I was especially interested to visit Assisi and have
always felt a special affinity for the pious monk who shunned riches
and toiled on behalf of the poor and gave conscience to an increasingly
corrupt church. For a simple shepherd of the poor his city is magnificent
indeed. Two large cathedrals dominate both the lower town and the upper
town where the early renaissance painter Giotto magnificently decorated
the structure with murals. Now that the restorations from the devastating
earthquake of 1985 have been completed the whole area is once again
accessible and many improvements were made in preparation of the special
jubilee year of 2000. Still, the town is very steep and crowded with
tourists and pilgrims. We learned here and in equally steep Siena that
we could bring along another strap and if we had another person with
us they could pull from the front while Anne pushed from behind and
we could manage when the terrain got extreme. Perugia is quite near
Assisi and the view from the old town is spectacular. The main street
is closed to traffic during the day and is a pleasure to stroll. The
art museum here is first-rate and should not be missed.

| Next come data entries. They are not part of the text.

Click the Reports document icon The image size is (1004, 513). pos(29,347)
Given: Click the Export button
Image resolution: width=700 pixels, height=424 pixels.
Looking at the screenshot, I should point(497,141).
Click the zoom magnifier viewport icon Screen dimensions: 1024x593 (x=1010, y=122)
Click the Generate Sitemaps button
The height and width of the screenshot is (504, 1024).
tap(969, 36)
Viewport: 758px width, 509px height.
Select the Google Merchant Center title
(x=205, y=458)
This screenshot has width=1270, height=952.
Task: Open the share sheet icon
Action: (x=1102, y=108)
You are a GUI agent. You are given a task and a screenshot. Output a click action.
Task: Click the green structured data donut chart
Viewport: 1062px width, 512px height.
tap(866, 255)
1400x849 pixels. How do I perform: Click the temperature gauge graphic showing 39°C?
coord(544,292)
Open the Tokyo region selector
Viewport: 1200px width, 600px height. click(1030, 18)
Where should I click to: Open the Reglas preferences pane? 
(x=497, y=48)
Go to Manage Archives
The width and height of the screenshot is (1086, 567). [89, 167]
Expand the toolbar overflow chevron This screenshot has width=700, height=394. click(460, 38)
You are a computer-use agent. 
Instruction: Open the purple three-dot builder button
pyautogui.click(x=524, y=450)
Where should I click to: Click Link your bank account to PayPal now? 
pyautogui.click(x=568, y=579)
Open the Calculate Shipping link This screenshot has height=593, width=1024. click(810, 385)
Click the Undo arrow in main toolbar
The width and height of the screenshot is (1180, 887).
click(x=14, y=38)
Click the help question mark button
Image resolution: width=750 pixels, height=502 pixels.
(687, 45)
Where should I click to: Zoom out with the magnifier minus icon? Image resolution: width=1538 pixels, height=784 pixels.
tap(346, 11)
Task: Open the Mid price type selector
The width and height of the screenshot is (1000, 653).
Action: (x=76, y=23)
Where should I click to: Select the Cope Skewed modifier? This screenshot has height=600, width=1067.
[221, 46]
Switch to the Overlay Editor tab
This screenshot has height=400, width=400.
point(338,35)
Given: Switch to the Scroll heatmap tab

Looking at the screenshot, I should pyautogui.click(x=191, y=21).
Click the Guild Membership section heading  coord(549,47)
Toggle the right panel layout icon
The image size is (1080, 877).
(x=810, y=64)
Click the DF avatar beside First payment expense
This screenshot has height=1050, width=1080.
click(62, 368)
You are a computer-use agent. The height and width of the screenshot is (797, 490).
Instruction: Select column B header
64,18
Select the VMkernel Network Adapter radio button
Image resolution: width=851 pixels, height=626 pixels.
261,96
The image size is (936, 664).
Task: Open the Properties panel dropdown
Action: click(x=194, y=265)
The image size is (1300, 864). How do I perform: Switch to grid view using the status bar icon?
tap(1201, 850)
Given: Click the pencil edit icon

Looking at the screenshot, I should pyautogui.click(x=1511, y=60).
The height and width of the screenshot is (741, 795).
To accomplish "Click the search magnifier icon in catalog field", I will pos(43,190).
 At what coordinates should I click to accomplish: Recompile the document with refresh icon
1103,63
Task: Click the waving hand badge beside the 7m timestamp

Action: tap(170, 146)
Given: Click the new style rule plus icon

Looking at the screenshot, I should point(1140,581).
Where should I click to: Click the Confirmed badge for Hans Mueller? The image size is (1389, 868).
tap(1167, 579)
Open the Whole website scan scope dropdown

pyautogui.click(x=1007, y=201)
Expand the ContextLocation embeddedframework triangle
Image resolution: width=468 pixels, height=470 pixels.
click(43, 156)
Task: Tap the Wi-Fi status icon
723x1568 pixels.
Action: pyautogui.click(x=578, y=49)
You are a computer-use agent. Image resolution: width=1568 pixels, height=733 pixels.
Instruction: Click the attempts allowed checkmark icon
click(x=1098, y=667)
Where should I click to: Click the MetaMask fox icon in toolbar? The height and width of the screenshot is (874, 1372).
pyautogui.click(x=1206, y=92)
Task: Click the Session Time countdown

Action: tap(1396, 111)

Some of the smaller towns that were particularly accessible and a delight to visit were:
Pienza; Noted for its fine pecorino, a pungent goat
cheese that comes in several varieties and is excellent with any meat
or pasta meal. The picturesque town is located on a high promontory
and the stunning views of the surrounding valleys are astounding. The
main avenue is nearly level and the town church and museum are also
accessible. A terrific restaurant at the end of the avenue is also quite
popular and offers lunch and an early dinner menu.
Volterra: Famed for its alabaster production and also
on a high hillside with outstanding views. There are modest slopes to
the streets and the art museum here is not accessible but the ancient
church is accessible and the town square is beautifully decorated with
the coats of arms of prominent families from Volterra's illustrious
past. Many of the shops selling alabaster items feature workshops where
you can watch the artisans at work.
Cortona: Much can be learned about the joys of balsamic
vinegar here and the shops are increasingly upscale partly due to the
runaway success of the Frances Mayes book, "Under the Tuscan Sun". The
cathedral at the far end of town has a rather steep hill down to it
but can be driven to. The dark interior elicits mystical feelings and
features a large collection of reliquaries. Tremendous views are afforded
from the ramparts at either end of town.
Arezzo: North of Cortona is larger and has sloping streets
but is fairly manageable. Not to be missed is the Cathedral of San Francesco
with outstanding decorations by Piero Della Francesca. There are many
sidewalk cafes that feature the local cuisine and the populace is trendy
and cosmopolitan with designer stores along the main avenue.
Some towns well worth visiting if you have extra help
or are using a power wheelchair:
Gubbio: A pottery center for ages, it has a public
market and the church of San Francesco that is accessible on the lower
level of town. Above town is a wonderful museum of history and art and
a beautiful plaza that looks out over the Western countryside.
Siena: The cathedral is one of the most beautiful in
all of Italy but the floor of the interior is carved marble and visitors
are obligated to stay on designated pathways that can be congested.
The main square (Campo) is famous for the annual horse race, the Pallio,
and is difficult to access either by car because of the twisting one-way
streets or by foot because of the steep hills. Once on the Campo however,
it is majestic, historic and just plain fun to watch the proud Sienese
people go about their affairs.
Montalcino and Montepulciano: These towns are close
to each other and are the very definition of Tuscany with fine wines,
excellent cafes and tremendous views. Wineries abound in the area and
though few are accessible to wheelchairs the staff are happy to share
their knowledge of wine growing and the rich heritage of the industry.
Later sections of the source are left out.